Lo-fi prototyping with Blackhorse Responders

A practical, hands-on workshop on the value of prototyping.

 

Details

How long does it take?
2 hours

What’s the purpose?
To take sketchy initial ideas and make them tangible, enable richer conversations and accelerate progress.

Who is it for?
Young people aged 16-25 (but could work for a much wider range of ages).

Blackhorse Responders is a project based at Blackhorse Workshop in Walthamstow, working with young people aged 16-25. Over five months each cohort creates ideas for their own social movement, learning essential skills in design, making and activism.

The project chimes with me and I’ve been keen to find a way to work with the Responders for a while now so it’s been great to get the opportunity.

Lucy Martin, the Responders’s Project Manager, suggested I run a prototyping session. The young people are in the early stages of working out what their projects are going to be – several groups have formed around distinct themes and there are multiple ideas in each theme – so it’s the perfect time to use lo-fi prototyping to make things more tangible.

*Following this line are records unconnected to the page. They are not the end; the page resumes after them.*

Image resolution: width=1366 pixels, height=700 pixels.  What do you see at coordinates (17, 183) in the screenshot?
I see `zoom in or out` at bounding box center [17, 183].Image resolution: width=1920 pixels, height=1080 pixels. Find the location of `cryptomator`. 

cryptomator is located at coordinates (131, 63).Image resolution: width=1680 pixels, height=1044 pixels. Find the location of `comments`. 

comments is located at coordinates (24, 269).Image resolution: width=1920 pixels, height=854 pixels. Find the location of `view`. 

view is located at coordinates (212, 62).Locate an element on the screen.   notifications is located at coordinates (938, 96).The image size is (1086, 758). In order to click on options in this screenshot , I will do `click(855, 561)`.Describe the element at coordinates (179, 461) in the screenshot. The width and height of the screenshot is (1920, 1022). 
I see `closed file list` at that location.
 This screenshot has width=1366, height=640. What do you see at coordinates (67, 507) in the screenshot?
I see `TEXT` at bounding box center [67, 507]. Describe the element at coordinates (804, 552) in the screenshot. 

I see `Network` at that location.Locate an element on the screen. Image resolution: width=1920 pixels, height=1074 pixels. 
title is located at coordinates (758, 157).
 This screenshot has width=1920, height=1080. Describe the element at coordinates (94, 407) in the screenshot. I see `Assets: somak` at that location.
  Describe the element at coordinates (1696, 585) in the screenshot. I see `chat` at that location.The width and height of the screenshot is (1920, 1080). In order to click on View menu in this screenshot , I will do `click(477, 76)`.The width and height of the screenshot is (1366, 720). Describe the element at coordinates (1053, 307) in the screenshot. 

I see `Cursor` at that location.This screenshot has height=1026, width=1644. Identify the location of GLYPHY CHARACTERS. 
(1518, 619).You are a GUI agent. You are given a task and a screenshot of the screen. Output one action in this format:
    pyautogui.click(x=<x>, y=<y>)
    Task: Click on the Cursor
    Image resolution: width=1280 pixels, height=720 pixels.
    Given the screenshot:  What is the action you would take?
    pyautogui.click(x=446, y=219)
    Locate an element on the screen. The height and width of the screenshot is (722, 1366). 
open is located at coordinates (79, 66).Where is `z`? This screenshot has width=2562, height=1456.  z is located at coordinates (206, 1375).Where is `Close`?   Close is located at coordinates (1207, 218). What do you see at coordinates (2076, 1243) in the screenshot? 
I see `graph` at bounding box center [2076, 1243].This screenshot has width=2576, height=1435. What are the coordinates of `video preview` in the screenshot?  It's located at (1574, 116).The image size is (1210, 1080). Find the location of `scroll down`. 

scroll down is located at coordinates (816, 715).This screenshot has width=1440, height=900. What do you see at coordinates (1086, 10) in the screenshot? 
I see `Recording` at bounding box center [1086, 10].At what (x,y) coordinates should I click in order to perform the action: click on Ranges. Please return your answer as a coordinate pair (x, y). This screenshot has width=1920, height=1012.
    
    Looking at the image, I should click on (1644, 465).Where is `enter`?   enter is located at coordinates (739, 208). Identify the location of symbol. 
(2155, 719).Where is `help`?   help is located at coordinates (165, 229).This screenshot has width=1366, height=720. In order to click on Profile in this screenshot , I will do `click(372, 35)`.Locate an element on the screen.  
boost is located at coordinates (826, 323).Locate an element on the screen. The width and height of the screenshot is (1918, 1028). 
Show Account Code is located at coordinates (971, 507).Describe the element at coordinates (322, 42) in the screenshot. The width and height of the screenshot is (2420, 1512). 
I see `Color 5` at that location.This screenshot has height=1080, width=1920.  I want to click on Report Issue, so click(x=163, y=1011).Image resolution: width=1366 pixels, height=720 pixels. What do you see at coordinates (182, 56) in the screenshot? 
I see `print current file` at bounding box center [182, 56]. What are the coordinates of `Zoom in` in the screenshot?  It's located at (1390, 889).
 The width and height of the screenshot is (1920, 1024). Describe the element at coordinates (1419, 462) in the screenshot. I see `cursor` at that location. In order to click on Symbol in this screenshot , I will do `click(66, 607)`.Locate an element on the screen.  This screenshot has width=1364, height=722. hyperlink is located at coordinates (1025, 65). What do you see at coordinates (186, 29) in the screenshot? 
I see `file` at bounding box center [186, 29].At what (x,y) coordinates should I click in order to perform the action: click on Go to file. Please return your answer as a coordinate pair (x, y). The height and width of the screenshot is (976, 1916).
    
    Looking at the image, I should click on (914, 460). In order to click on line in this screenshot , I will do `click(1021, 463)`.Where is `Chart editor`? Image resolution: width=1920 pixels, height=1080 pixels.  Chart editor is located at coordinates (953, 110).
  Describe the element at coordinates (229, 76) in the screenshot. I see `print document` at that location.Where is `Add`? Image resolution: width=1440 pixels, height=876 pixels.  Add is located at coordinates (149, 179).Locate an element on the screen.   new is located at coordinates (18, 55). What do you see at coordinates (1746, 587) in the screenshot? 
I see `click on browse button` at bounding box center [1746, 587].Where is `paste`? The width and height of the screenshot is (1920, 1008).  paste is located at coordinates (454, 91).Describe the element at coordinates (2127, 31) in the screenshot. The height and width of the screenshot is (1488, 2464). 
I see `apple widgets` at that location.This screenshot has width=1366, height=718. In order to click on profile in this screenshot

Lo-fi prototyping is a process that makes use of materials that are low cost, easily available and easy to work with like cardboard, plastercine and pipe cleaners. It allows you to very quickly give form to an idea. And it’s effective because:

  • decisions have to be made

  • ideas are made much more tangible and easier to play with

  • it’s very collaborative

  • richer conversations are made possible

  • it’s something that can be tested with its audience

Prototype a thing ❌

Prototype an experience ✅

 

Here’s how the session works

Intro and warm-up
A short presentation/chat about the value of prototyping
20 mins

Focusing on one idea
Complete a simple worksheet to define an idea each group will focus on for the session.
10 mins

Making prototypes
Encouraging the teams to prototype an experience not a ‘thing’, thinking about the journey, not one moment. Quickly move from word and sketches to building something in three dimensions.
60 mins

Demo
Each team demonstrates their idea using their prototype, explaining the decisions they have made about tone, scale, experience, interaction, messaging.
15 mins

Wrap up
We each talk about what we’ve learned in the session.
5 mins

We cover a lot of ground very quickly, which makes the session exciting and engaging. Having something physical that can be pointed to and changed very easily makes it possible to make a lot of decisions very quickly. Their projects will evolve a great deal from here, their prototypes will help to accelerate that process.

My hope is that they will embrace this way of working and use it not only to define ideas but to test them with their audience too. As their ideas develop and they gain insights from testing their prototypes will become more and more refined and closer to achieving the desired outcomes and objectives.

Test your ideas before they’re out in the wild.